What you should do:
Please print all of the records that follow with nothing altered.

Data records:

BEGIN

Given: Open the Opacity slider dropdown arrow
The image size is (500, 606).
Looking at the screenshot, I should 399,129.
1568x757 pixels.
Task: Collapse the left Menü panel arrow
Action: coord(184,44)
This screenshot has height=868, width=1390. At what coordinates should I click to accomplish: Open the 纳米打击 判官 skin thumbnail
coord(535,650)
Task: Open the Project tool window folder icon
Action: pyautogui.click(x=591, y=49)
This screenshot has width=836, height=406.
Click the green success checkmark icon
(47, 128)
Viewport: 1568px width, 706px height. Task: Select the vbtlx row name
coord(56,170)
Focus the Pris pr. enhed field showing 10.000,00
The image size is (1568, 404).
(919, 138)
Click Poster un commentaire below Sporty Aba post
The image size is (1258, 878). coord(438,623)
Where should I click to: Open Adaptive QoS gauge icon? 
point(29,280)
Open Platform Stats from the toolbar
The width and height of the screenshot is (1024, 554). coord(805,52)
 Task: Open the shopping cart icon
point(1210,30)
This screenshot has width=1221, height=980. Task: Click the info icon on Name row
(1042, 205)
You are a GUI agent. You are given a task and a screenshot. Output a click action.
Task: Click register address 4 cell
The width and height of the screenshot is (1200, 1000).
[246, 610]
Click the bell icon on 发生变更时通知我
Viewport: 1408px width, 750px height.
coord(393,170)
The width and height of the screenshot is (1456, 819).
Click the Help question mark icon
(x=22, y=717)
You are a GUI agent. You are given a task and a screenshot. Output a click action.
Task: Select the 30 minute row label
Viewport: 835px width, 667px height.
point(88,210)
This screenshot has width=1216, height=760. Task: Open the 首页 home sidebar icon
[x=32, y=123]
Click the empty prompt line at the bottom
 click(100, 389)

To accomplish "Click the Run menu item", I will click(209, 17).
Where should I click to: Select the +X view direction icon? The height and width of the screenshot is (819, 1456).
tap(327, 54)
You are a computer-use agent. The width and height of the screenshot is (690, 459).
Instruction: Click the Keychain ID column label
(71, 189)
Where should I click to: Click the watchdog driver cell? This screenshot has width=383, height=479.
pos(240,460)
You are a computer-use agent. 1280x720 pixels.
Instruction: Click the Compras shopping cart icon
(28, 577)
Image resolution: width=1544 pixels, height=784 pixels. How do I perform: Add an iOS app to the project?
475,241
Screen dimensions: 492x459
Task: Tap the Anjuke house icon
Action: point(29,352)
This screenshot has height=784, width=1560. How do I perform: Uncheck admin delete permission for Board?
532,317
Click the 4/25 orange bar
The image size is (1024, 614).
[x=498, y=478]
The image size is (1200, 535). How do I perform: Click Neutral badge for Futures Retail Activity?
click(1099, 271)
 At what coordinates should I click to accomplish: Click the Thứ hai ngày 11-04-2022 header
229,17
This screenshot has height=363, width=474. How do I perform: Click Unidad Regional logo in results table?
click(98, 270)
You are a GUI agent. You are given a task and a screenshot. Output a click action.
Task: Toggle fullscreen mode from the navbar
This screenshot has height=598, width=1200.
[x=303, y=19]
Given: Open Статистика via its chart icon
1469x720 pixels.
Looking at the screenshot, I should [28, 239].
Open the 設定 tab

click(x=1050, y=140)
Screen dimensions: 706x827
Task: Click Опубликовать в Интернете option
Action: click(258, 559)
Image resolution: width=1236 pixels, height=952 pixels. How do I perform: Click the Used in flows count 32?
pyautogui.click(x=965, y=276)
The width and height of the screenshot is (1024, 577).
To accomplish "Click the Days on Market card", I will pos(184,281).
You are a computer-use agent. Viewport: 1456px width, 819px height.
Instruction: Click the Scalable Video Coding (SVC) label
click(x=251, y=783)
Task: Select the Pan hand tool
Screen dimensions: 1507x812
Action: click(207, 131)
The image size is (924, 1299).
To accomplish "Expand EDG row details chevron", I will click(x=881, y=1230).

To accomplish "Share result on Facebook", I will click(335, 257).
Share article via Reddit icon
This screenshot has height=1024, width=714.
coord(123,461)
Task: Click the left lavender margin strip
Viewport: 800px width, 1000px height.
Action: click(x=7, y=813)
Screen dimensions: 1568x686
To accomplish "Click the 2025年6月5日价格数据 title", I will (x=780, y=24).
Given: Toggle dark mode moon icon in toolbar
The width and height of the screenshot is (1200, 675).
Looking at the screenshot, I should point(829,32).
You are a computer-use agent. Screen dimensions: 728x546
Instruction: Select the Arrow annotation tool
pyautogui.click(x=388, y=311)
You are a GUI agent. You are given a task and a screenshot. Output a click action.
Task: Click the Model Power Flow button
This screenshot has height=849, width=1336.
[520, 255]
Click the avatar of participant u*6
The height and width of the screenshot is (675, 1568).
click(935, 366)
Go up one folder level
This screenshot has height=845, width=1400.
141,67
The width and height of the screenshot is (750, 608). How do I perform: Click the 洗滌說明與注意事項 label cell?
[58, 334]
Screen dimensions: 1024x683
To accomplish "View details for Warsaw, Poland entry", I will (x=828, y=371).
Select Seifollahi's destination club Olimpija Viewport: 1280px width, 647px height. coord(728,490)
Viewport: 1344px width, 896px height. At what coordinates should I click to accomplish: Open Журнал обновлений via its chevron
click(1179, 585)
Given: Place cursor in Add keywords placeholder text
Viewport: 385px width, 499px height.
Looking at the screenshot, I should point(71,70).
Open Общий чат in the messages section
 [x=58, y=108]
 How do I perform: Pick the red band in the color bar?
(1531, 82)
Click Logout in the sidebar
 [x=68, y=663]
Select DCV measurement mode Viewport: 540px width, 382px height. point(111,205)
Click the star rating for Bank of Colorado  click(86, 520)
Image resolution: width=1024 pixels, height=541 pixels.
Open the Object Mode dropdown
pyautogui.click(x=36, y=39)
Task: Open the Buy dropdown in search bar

END

Answer to the exercise:
Given: Open the Opacity slider dropdown arrow
The image size is (500, 606).
Looking at the screenshot, I should 399,129.
1568x757 pixels.
Task: Collapse the left Menü panel arrow
Action: coord(184,44)
This screenshot has height=868, width=1390. At what coordinates should I click to accomplish: Open the 纳米打击 判官 skin thumbnail
coord(535,650)
Task: Open the Project tool window folder icon
Action: pyautogui.click(x=591, y=49)
This screenshot has width=836, height=406.
Click the green success checkmark icon
(47, 128)
Viewport: 1568px width, 706px height. Task: Select the vbtlx row name
coord(56,170)
Focus the Pris pr. enhed field showing 10.000,00
The image size is (1568, 404).
(919, 138)
Click Poster un commentaire below Sporty Aba post
The image size is (1258, 878). coord(438,623)
Where should I click to: Open Adaptive QoS gauge icon? 
point(29,280)
Open Platform Stats from the toolbar
The width and height of the screenshot is (1024, 554). coord(805,52)
 Task: Open the shopping cart icon
point(1210,30)
This screenshot has width=1221, height=980. Task: Click the info icon on Name row
(1042, 205)
You are a GUI agent. You are given a task and a screenshot. Output a click action.
Task: Click register address 4 cell
The width and height of the screenshot is (1200, 1000).
[246, 610]
Click the bell icon on 发生变更时通知我
Viewport: 1408px width, 750px height.
coord(393,170)
The width and height of the screenshot is (1456, 819).
Click the Help question mark icon
(x=22, y=717)
You are a GUI agent. You are given a task and a screenshot. Output a click action.
Task: Select the 30 minute row label
Viewport: 835px width, 667px height.
point(88,210)
This screenshot has width=1216, height=760. Task: Open the 首页 home sidebar icon
[x=32, y=123]
Click the empty prompt line at the bottom
 click(100, 389)

To accomplish "Click the Run menu item", I will click(209, 17).
Where should I click to: Select the +X view direction icon? The height and width of the screenshot is (819, 1456).
tap(327, 54)
You are a computer-use agent. The width and height of the screenshot is (690, 459).
Instruction: Click the Keychain ID column label
(71, 189)
Where should I click to: Click the watchdog driver cell? This screenshot has width=383, height=479.
pos(240,460)
You are a computer-use agent. 1280x720 pixels.
Instruction: Click the Compras shopping cart icon
(28, 577)
Image resolution: width=1544 pixels, height=784 pixels. How do I perform: Add an iOS app to the project?
475,241
Screen dimensions: 492x459
Task: Tap the Anjuke house icon
Action: point(29,352)
This screenshot has height=784, width=1560. How do I perform: Uncheck admin delete permission for Board?
532,317
Click the 4/25 orange bar
The image size is (1024, 614).
[x=498, y=478]
The image size is (1200, 535). How do I perform: Click Neutral badge for Futures Retail Activity?
click(1099, 271)
 At what coordinates should I click to accomplish: Click the Thứ hai ngày 11-04-2022 header
229,17
This screenshot has height=363, width=474. How do I perform: Click Unidad Regional logo in results table?
click(98, 270)
You are a GUI agent. You are given a task and a screenshot. Output a click action.
Task: Toggle fullscreen mode from the navbar
This screenshot has height=598, width=1200.
[x=303, y=19]
Given: Open Статистика via its chart icon
1469x720 pixels.
Looking at the screenshot, I should [28, 239].
Open the 設定 tab

click(x=1050, y=140)
Screen dimensions: 706x827
Task: Click Опубликовать в Интернете option
Action: click(258, 559)
Image resolution: width=1236 pixels, height=952 pixels. How do I perform: Click the Used in flows count 32?
pyautogui.click(x=965, y=276)
The width and height of the screenshot is (1024, 577).
To accomplish "Click the Days on Market card", I will pos(184,281).
You are a computer-use agent. Viewport: 1456px width, 819px height.
Instruction: Click the Scalable Video Coding (SVC) label
click(x=251, y=783)
Task: Select the Pan hand tool
Screen dimensions: 1507x812
Action: click(207, 131)
The image size is (924, 1299).
To accomplish "Expand EDG row details chevron", I will click(x=881, y=1230).

To accomplish "Share result on Facebook", I will click(335, 257).
Share article via Reddit icon
This screenshot has height=1024, width=714.
coord(123,461)
Task: Click the left lavender margin strip
Viewport: 800px width, 1000px height.
Action: click(x=7, y=813)
Screen dimensions: 1568x686
To accomplish "Click the 2025年6月5日价格数据 title", I will (x=780, y=24).
Given: Toggle dark mode moon icon in toolbar
The width and height of the screenshot is (1200, 675).
Looking at the screenshot, I should point(829,32).
You are a computer-use agent. Screen dimensions: 728x546
Instruction: Select the Arrow annotation tool
pyautogui.click(x=388, y=311)
You are a GUI agent. You are given a task and a screenshot. Output a click action.
Task: Click the Model Power Flow button
This screenshot has height=849, width=1336.
[520, 255]
Click the avatar of participant u*6
The height and width of the screenshot is (675, 1568).
click(935, 366)
Go up one folder level
This screenshot has height=845, width=1400.
141,67
The width and height of the screenshot is (750, 608). How do I perform: Click the 洗滌說明與注意事項 label cell?
[58, 334]
Screen dimensions: 1024x683
To accomplish "View details for Warsaw, Poland entry", I will (x=828, y=371).
Select Seifollahi's destination club Olimpija Viewport: 1280px width, 647px height. coord(728,490)
Viewport: 1344px width, 896px height. At what coordinates should I click to accomplish: Open Журнал обновлений via its chevron
click(1179, 585)
Given: Place cursor in Add keywords placeholder text
Viewport: 385px width, 499px height.
Looking at the screenshot, I should point(71,70).
Open Общий чат in the messages section
 [x=58, y=108]
 How do I perform: Pick the red band in the color bar?
(1531, 82)
Click Logout in the sidebar
 [x=68, y=663]
Select DCV measurement mode Viewport: 540px width, 382px height. point(111,205)
Click the star rating for Bank of Colorado  click(86, 520)
Image resolution: width=1024 pixels, height=541 pixels.
Open the Object Mode dropdown
pyautogui.click(x=36, y=39)
Task: Open the Buy dropdown in search bar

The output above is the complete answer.